Ray Tracing is an advanced rendering technique that simulates the physical behavior of light by tracking individual light rays as they interact with surfaces, creating realistic reflections, shadows, and ambient lighting for significantly more authentic virtual environments.
How does Ray Tracing work?
Ray Tracing works as a computationally intensive approach that calculates how light rays travel from sources through an environment, accounting for reflections, refractions, scattering, and absorption based on material properties and physical light behavior.
Unlike traditional rasterization techniques that approximate lighting effects, ray tracing models actual light paths to generate physically accurate illumination, shadows with proper penumbra, reflections that show surrounding environments, and refractions that correctly distort light through transparent materials.

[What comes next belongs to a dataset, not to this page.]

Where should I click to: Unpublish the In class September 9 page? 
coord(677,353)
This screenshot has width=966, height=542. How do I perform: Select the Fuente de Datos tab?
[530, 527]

The technology enables true global illumination where light bounces between surfaces, color bleeding where bright objects tint nearby surfaces, and physically accurate caustics from light focusing through refractive materials. While historically too demanding for real-time applications, recent hardware advances and hybrid rendering approaches have made ray tracing increasingly accessible for interactive experiences.
How do you use Ray Tracing?
Modern implementations often selectively apply ray tracing to specific effects like reflections or ambient occlusion while using traditional techniques for other aspects, balancing visual quality with performance requirements across architectural visualization, product design, virtual production, and high-end gaming applications.